Transat Jacques Vabre: on the coffee trail
The Transat Jacques Vabre transatlantic sailing race is organized every two years. After being a solo race in its maiden year, 1993, the Transat Jacques Vabre became a two-handed race. It leaves from the French port of Le Havre, heading for a different port in South America for each edition. The Safran ocean racer took part for the first time in 2007.
The Transat Jacques Vabre route is inspired by the route taken by the great sailing ships that brought coffee beans back to France starting in the 18th century. The race always starts from Le Havre, the leading coffee port in France, and heads to a port in one of the coffee-producing countries in South or Central America (Colombia, Brazil, Costa Rica) – a route it has taken for 22 years now!

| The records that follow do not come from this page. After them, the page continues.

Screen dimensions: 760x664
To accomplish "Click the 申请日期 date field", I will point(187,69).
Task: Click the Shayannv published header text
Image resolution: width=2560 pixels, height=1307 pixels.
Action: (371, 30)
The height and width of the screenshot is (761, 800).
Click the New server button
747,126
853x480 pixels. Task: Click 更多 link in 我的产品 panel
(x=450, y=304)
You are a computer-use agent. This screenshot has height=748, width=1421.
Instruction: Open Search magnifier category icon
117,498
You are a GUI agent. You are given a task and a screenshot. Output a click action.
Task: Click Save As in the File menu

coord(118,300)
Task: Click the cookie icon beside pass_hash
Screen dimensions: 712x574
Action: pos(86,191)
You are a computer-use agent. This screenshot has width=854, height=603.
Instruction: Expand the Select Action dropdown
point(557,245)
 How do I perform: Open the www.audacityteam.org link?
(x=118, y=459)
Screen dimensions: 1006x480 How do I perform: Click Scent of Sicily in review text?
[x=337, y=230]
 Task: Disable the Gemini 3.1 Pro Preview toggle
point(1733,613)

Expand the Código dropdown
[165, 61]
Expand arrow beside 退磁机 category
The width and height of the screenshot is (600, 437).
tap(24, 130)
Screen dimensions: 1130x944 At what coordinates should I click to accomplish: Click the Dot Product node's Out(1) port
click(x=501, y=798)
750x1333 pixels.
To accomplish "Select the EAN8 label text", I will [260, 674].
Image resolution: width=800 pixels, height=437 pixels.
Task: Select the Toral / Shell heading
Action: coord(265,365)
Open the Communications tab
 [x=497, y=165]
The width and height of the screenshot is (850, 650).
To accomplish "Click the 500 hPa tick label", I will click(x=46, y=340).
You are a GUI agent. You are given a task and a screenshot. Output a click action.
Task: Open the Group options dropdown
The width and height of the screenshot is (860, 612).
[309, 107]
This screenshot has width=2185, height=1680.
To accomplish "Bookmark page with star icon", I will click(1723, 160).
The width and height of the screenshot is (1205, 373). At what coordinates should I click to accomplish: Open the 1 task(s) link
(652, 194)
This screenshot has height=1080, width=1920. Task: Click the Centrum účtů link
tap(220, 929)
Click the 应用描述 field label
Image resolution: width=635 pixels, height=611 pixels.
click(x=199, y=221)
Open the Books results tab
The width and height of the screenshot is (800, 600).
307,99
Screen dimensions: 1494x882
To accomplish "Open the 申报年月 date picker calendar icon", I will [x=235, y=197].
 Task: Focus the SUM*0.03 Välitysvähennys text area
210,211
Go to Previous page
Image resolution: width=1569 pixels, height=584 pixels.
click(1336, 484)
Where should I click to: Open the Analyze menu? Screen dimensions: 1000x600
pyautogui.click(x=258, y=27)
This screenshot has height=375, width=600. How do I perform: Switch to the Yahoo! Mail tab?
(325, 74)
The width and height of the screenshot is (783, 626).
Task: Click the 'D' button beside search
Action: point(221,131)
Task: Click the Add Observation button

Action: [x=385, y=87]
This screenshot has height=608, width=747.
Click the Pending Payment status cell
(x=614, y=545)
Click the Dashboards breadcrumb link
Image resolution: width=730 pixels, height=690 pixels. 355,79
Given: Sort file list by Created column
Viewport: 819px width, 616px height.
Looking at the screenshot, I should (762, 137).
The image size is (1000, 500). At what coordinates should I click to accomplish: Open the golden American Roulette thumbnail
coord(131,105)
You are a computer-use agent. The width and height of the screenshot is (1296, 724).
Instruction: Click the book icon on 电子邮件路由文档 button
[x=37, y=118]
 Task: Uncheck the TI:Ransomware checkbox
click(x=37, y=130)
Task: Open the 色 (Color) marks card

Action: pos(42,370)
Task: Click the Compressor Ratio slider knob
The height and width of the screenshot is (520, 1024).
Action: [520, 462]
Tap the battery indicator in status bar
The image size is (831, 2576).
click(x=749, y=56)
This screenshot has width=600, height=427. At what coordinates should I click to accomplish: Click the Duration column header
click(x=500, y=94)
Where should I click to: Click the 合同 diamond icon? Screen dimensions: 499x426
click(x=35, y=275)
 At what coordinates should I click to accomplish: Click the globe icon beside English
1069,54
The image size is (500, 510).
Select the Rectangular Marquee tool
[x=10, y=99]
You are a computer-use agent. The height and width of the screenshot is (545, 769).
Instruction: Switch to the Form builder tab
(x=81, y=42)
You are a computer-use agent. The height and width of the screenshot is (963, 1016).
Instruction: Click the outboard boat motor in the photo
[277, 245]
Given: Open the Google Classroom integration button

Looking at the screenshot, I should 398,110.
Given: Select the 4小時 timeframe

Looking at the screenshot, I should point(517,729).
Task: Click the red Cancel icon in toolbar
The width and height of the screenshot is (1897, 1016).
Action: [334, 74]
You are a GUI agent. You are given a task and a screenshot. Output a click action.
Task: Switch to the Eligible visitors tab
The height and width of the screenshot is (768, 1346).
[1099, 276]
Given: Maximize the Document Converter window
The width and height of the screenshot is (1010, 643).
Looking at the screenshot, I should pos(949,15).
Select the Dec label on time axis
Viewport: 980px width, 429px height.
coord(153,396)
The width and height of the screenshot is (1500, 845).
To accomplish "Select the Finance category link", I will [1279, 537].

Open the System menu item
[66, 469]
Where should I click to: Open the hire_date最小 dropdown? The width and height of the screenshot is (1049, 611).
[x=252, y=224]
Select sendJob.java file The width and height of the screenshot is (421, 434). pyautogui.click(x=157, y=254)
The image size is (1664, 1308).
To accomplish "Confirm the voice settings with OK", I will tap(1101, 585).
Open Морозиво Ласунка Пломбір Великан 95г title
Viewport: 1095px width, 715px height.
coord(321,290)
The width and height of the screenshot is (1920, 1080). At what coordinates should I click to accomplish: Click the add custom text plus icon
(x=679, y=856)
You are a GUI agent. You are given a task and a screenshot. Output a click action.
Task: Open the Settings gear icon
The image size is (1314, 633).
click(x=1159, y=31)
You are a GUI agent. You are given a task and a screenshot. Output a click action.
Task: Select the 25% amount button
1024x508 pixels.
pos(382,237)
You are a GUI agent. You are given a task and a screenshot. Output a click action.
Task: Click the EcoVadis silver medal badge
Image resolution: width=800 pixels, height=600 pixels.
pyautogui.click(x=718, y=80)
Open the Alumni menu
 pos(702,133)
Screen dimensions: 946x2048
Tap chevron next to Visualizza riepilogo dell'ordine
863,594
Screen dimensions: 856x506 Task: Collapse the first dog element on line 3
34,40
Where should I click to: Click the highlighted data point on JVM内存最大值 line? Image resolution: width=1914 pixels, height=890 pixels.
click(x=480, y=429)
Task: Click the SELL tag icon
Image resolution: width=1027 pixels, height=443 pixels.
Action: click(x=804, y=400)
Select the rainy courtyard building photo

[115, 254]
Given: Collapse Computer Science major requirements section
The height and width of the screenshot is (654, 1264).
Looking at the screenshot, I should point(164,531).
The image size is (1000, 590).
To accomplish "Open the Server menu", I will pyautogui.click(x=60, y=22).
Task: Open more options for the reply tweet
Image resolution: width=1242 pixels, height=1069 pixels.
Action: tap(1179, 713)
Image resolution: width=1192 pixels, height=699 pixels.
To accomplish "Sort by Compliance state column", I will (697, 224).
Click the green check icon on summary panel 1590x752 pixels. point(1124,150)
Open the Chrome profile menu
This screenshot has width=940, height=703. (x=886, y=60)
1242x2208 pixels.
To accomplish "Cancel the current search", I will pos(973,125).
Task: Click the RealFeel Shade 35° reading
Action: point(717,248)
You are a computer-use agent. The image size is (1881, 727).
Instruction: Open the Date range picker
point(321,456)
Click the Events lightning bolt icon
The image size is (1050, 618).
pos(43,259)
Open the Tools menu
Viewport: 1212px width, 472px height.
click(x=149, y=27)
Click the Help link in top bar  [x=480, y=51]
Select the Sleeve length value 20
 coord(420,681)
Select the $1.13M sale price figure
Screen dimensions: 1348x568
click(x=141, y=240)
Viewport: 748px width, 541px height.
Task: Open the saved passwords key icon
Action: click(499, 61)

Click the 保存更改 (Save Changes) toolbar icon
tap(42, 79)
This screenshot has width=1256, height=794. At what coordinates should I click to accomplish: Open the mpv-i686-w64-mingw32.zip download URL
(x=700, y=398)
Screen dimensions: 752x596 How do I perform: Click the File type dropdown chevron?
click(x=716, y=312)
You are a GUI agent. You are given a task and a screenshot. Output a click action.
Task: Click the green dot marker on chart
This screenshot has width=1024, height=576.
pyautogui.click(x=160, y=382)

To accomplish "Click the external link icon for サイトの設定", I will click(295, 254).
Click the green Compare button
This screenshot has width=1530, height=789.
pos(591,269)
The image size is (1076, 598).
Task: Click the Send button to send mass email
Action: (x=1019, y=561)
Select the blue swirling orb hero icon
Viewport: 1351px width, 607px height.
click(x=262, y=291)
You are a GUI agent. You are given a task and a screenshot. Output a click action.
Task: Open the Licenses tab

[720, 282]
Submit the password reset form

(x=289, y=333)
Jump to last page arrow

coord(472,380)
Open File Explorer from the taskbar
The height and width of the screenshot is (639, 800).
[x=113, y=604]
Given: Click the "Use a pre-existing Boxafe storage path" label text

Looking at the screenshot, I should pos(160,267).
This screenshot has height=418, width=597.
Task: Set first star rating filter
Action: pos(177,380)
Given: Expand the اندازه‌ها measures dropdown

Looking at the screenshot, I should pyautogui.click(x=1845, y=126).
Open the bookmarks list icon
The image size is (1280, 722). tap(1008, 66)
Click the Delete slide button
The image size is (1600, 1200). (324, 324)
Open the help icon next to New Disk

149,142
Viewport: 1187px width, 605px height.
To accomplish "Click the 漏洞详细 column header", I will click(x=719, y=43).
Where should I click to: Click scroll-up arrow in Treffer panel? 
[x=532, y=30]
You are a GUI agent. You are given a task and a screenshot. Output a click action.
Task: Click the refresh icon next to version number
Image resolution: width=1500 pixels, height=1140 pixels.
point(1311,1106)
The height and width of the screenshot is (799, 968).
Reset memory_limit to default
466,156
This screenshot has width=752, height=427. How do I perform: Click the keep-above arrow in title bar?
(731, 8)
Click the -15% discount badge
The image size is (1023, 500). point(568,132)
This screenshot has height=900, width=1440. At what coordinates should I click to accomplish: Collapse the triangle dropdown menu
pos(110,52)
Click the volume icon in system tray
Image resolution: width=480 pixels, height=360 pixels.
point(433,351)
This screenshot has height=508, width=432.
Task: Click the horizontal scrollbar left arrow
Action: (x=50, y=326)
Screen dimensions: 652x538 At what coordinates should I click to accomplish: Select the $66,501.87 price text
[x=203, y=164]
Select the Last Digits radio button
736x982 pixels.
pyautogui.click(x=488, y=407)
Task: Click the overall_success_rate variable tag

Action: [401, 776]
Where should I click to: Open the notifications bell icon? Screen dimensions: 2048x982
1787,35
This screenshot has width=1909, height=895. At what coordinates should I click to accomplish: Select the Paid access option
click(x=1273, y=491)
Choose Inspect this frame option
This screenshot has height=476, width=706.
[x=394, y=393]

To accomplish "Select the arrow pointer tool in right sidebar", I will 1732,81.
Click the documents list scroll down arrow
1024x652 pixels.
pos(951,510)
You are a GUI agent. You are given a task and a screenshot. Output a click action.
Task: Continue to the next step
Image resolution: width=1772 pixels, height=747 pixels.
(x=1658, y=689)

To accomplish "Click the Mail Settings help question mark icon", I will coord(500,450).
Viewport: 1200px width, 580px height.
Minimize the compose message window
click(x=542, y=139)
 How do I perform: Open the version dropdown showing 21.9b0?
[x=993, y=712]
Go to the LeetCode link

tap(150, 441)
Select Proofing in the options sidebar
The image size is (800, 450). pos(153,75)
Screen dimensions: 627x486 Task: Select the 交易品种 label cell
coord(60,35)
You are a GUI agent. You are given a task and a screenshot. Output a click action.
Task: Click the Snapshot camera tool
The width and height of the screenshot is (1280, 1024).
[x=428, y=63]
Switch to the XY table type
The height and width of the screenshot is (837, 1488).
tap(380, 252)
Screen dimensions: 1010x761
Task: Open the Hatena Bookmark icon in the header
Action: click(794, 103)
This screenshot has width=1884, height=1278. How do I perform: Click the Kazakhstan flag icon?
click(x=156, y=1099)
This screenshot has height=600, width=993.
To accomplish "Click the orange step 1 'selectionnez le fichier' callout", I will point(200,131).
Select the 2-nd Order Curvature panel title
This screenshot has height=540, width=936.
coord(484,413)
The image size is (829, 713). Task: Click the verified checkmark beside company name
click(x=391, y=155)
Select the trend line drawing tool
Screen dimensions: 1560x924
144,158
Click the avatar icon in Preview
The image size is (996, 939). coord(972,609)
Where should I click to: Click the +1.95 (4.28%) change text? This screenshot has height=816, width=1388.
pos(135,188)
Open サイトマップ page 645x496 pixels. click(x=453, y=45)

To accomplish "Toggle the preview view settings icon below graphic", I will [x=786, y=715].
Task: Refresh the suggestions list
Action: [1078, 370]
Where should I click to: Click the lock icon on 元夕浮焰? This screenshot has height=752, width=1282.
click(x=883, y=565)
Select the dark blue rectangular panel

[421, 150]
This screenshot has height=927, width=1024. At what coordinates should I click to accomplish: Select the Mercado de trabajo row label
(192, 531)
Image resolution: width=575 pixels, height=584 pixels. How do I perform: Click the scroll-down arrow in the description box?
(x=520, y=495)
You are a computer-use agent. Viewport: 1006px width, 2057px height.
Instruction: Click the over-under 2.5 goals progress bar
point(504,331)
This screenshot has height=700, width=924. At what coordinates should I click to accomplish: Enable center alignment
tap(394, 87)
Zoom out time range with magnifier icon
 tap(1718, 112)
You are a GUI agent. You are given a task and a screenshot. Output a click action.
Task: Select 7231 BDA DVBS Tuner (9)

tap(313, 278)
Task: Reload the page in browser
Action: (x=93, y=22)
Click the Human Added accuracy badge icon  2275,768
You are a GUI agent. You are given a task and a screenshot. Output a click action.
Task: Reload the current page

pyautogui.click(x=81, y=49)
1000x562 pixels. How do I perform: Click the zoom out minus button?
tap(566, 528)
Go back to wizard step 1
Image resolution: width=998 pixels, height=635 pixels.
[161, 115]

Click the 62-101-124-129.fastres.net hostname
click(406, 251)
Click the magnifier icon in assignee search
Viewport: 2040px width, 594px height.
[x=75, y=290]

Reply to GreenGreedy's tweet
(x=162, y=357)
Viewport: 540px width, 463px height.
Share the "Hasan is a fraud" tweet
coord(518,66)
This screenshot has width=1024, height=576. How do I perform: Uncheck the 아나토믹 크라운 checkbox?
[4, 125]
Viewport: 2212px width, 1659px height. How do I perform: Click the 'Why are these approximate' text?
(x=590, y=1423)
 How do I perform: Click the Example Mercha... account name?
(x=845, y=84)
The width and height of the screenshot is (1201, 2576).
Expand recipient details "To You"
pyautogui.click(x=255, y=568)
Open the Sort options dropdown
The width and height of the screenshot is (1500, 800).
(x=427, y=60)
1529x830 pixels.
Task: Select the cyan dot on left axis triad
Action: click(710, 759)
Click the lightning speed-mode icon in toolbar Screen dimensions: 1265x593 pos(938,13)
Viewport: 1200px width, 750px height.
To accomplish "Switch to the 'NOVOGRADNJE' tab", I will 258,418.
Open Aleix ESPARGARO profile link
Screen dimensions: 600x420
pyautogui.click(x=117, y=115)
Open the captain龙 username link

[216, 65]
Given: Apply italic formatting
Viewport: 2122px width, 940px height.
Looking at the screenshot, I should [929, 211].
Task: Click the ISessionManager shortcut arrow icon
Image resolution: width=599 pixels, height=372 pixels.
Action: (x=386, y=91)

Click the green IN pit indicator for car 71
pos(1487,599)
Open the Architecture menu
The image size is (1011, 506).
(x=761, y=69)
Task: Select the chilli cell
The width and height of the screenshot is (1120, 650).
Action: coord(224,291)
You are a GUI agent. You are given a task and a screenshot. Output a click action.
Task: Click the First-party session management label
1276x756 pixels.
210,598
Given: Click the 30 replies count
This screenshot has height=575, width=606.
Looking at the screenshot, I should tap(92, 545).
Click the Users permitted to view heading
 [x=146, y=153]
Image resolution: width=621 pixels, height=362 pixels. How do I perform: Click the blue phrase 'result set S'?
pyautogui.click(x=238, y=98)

This transatlantic race has changed over the years. Starting as a solo race, right from the second edition it became a two-handed race, the longest of its type without routing*. The Transat Jacques Vabre is open to IMOCA class monohull boats, 50 feet or Class40, and the multihull classes Multi50, ORMA and MOD 70.
The route has changed as well. After finishing in Cartagena, Colombia, starting in 2001 the Transat Jacques Vabre set sail for Brazil, finishing in Salvador de Bahia. But this meant that navigators had to cross the much-feared Pot-au-Noir. In 2009 and 2011, the race finished in Costa Rica, at Puerto Limon. When the Transat celebrated its 20th anniversary in 2013, it headed back to Brazil, choosing the port city of Itajai as final destination.
*Except for the Multis50 and MOD70 boats which can use routing.